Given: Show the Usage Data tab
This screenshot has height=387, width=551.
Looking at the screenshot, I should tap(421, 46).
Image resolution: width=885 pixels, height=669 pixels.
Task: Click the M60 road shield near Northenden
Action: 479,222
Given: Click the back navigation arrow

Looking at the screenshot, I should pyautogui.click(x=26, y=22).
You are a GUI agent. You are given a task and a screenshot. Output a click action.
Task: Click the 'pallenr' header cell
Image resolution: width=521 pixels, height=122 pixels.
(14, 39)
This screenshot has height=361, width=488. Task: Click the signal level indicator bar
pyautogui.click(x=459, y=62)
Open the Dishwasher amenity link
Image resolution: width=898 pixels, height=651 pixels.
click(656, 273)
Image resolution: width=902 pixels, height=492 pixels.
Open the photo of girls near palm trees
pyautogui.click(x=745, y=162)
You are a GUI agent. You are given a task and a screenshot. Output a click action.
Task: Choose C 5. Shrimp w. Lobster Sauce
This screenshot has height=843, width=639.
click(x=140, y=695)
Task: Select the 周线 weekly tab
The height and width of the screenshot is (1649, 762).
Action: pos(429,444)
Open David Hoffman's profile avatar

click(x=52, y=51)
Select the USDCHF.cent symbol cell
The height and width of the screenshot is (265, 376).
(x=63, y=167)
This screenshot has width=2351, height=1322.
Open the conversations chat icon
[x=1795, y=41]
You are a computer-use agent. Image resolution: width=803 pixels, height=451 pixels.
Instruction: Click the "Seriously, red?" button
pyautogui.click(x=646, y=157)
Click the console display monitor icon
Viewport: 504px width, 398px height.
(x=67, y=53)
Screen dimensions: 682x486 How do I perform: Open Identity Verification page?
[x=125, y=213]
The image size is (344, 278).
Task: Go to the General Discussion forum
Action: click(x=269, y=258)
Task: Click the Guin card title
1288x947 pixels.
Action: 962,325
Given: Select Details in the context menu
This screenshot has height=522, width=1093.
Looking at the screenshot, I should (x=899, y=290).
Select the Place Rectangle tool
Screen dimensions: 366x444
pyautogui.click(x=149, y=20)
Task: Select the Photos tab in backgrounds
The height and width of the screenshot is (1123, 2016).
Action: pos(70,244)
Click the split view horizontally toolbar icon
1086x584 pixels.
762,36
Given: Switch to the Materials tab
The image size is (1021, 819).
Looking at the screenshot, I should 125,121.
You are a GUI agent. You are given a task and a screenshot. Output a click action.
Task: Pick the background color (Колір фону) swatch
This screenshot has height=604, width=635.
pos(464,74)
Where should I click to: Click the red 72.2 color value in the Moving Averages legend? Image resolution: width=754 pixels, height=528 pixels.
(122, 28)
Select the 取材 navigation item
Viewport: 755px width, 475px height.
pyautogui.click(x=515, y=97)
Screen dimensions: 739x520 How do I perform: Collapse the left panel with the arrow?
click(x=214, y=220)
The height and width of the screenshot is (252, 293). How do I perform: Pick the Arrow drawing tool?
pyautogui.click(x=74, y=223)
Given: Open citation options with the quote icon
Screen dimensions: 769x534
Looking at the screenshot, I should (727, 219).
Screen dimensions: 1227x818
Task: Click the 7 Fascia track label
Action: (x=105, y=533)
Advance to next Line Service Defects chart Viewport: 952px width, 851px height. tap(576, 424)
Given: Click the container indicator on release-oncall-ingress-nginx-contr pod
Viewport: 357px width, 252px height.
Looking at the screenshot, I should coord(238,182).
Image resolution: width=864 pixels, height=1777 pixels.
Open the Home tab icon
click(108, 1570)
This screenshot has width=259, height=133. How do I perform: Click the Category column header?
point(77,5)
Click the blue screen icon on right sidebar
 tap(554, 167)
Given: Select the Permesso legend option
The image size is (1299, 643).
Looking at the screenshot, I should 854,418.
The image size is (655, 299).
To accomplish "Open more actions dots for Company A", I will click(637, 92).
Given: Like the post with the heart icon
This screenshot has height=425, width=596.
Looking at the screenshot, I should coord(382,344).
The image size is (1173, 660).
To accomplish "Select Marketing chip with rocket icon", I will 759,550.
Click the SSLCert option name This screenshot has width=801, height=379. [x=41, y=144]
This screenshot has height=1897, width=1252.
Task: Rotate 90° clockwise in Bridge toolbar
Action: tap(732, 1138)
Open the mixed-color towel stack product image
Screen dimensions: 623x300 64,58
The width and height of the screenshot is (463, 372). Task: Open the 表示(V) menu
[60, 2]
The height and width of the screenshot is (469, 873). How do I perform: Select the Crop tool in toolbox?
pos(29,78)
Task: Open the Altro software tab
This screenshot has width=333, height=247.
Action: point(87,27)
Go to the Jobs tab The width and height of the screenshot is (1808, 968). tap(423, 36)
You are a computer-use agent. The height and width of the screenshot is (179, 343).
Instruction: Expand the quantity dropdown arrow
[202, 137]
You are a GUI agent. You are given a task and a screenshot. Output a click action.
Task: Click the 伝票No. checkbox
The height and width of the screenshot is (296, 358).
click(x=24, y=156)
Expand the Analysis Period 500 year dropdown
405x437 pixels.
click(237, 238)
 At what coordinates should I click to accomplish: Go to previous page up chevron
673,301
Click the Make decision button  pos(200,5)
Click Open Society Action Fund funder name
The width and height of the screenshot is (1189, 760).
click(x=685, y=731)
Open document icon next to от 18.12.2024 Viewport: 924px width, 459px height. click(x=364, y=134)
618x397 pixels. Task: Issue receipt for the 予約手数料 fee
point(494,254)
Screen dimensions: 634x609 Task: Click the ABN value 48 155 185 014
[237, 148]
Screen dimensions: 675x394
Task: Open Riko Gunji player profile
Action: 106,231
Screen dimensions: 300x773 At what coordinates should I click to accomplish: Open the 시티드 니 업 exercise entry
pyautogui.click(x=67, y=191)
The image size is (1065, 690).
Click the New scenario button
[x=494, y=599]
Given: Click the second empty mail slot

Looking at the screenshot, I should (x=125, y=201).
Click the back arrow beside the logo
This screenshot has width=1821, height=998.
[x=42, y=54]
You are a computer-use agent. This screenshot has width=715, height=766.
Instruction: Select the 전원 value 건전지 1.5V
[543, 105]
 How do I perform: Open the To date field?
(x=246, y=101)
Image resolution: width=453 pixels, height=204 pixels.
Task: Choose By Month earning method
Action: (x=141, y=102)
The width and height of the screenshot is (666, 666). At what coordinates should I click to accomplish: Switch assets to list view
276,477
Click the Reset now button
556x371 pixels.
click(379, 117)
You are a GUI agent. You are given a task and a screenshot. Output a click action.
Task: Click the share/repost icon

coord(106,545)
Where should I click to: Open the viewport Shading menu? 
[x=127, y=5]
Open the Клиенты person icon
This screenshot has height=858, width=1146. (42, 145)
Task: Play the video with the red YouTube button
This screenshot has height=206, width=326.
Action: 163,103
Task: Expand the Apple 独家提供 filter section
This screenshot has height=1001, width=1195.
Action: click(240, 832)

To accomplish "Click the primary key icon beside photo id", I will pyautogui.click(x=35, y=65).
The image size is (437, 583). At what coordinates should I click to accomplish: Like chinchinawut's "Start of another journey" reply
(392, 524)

----------

## SHORT TASK:
Rewrite all of the rows above, replacing "GUI agent" with "interface agent" wherever it occurs and leaving everything else unchanged.

## CORRECT ANSWER:
Given: Show the Usage Data tab
This screenshot has height=387, width=551.
Looking at the screenshot, I should tap(421, 46).
Image resolution: width=885 pixels, height=669 pixels.
Task: Click the M60 road shield near Northenden
Action: 479,222
Given: Click the back navigation arrow

Looking at the screenshot, I should pyautogui.click(x=26, y=22).
You are a interface agent. You are given a task and a screenshot. Output a click action.
Task: Click the 'pallenr' header cell
Image resolution: width=521 pixels, height=122 pixels.
(14, 39)
This screenshot has height=361, width=488. Task: Click the signal level indicator bar
pyautogui.click(x=459, y=62)
Open the Dishwasher amenity link
Image resolution: width=898 pixels, height=651 pixels.
click(656, 273)
Image resolution: width=902 pixels, height=492 pixels.
Open the photo of girls near palm trees
pyautogui.click(x=745, y=162)
You are a interface agent. You are given a task and a screenshot. Output a click action.
Task: Choose C 5. Shrimp w. Lobster Sauce
This screenshot has height=843, width=639.
click(x=140, y=695)
Task: Select the 周线 weekly tab
The height and width of the screenshot is (1649, 762).
Action: pos(429,444)
Open David Hoffman's profile avatar

click(x=52, y=51)
Select the USDCHF.cent symbol cell
The height and width of the screenshot is (265, 376).
(x=63, y=167)
This screenshot has width=2351, height=1322.
Open the conversations chat icon
[x=1795, y=41]
You are a computer-use agent. Image resolution: width=803 pixels, height=451 pixels.
Instruction: Click the "Seriously, red?" button
pyautogui.click(x=646, y=157)
Click the console display monitor icon
Viewport: 504px width, 398px height.
(x=67, y=53)
Screen dimensions: 682x486 How do I perform: Open Identity Verification page?
[x=125, y=213]
The image size is (344, 278).
Task: Go to the General Discussion forum
Action: click(x=269, y=258)
Task: Click the Guin card title
1288x947 pixels.
Action: 962,325
Given: Select Details in the context menu
This screenshot has height=522, width=1093.
Looking at the screenshot, I should (x=899, y=290).
Select the Place Rectangle tool
Screen dimensions: 366x444
pyautogui.click(x=149, y=20)
Task: Select the Photos tab in backgrounds
The height and width of the screenshot is (1123, 2016).
Action: pos(70,244)
Click the split view horizontally toolbar icon
1086x584 pixels.
762,36
Given: Switch to the Materials tab
The image size is (1021, 819).
Looking at the screenshot, I should 125,121.
You are a interface agent. You are given a task and a screenshot. Output a click action.
Task: Pick the background color (Колір фону) swatch
This screenshot has height=604, width=635.
pos(464,74)
Where should I click to: Click the red 72.2 color value in the Moving Averages legend? Image resolution: width=754 pixels, height=528 pixels.
(122, 28)
Select the 取材 navigation item
Viewport: 755px width, 475px height.
pyautogui.click(x=515, y=97)
Screen dimensions: 739x520 How do I perform: Collapse the left panel with the arrow?
click(x=214, y=220)
The height and width of the screenshot is (252, 293). How do I perform: Pick the Arrow drawing tool?
pyautogui.click(x=74, y=223)
Given: Open citation options with the quote icon
Screen dimensions: 769x534
Looking at the screenshot, I should (727, 219).
Screen dimensions: 1227x818
Task: Click the 7 Fascia track label
Action: (x=105, y=533)
Advance to next Line Service Defects chart Viewport: 952px width, 851px height. tap(576, 424)
Given: Click the container indicator on release-oncall-ingress-nginx-contr pod
Viewport: 357px width, 252px height.
Looking at the screenshot, I should coord(238,182).
Image resolution: width=864 pixels, height=1777 pixels.
Open the Home tab icon
click(108, 1570)
This screenshot has width=259, height=133. How do I perform: Click the Category column header?
point(77,5)
Click the blue screen icon on right sidebar
 tap(554, 167)
Given: Select the Permesso legend option
The image size is (1299, 643).
Looking at the screenshot, I should 854,418.
The image size is (655, 299).
To accomplish "Open more actions dots for Company A", I will click(637, 92).
Given: Like the post with the heart icon
This screenshot has height=425, width=596.
Looking at the screenshot, I should coord(382,344).
The image size is (1173, 660).
To accomplish "Select Marketing chip with rocket icon", I will 759,550.
Click the SSLCert option name This screenshot has width=801, height=379. [x=41, y=144]
This screenshot has height=1897, width=1252.
Task: Rotate 90° clockwise in Bridge toolbar
Action: tap(732, 1138)
Open the mixed-color towel stack product image
Screen dimensions: 623x300 64,58
The width and height of the screenshot is (463, 372). Task: Open the 表示(V) menu
[60, 2]
The height and width of the screenshot is (469, 873). How do I perform: Select the Crop tool in toolbox?
pos(29,78)
Task: Open the Altro software tab
This screenshot has width=333, height=247.
Action: point(87,27)
Go to the Jobs tab The width and height of the screenshot is (1808, 968). tap(423, 36)
You are a computer-use agent. The height and width of the screenshot is (179, 343).
Instruction: Expand the quantity dropdown arrow
[202, 137]
You are a interface agent. You are given a task and a screenshot. Output a click action.
Task: Click the 伝票No. checkbox
The height and width of the screenshot is (296, 358).
click(x=24, y=156)
Expand the Analysis Period 500 year dropdown
405x437 pixels.
click(237, 238)
 At what coordinates should I click to accomplish: Go to previous page up chevron
673,301
Click the Make decision button  pos(200,5)
Click Open Society Action Fund funder name
The width and height of the screenshot is (1189, 760).
click(x=685, y=731)
Open document icon next to от 18.12.2024 Viewport: 924px width, 459px height. click(x=364, y=134)
618x397 pixels. Task: Issue receipt for the 予約手数料 fee
point(494,254)
Screen dimensions: 634x609 Task: Click the ABN value 48 155 185 014
[237, 148]
Screen dimensions: 675x394
Task: Open Riko Gunji player profile
Action: 106,231
Screen dimensions: 300x773 At what coordinates should I click to accomplish: Open the 시티드 니 업 exercise entry
pyautogui.click(x=67, y=191)
The image size is (1065, 690).
Click the New scenario button
[x=494, y=599]
Given: Click the second empty mail slot

Looking at the screenshot, I should (x=125, y=201).
Click the back arrow beside the logo
This screenshot has width=1821, height=998.
[x=42, y=54]
You are a computer-use agent. This screenshot has width=715, height=766.
Instruction: Select the 전원 value 건전지 1.5V
[543, 105]
 How do I perform: Open the To date field?
(x=246, y=101)
Image resolution: width=453 pixels, height=204 pixels.
Task: Choose By Month earning method
Action: (x=141, y=102)
The width and height of the screenshot is (666, 666). At what coordinates should I click to accomplish: Switch assets to list view
276,477
Click the Reset now button
556x371 pixels.
click(379, 117)
You are a interface agent. You are given a task and a screenshot. Output a click action.
Task: Click the share/repost icon

coord(106,545)
Where should I click to: Open the viewport Shading menu? 
[x=127, y=5]
Open the Клиенты person icon
This screenshot has height=858, width=1146. (42, 145)
Task: Play the video with the red YouTube button
This screenshot has height=206, width=326.
Action: 163,103
Task: Expand the Apple 独家提供 filter section
This screenshot has height=1001, width=1195.
Action: click(240, 832)

To accomplish "Click the primary key icon beside photo id", I will pyautogui.click(x=35, y=65).
The image size is (437, 583). At what coordinates should I click to accomplish: Like chinchinawut's "Start of another journey" reply
(392, 524)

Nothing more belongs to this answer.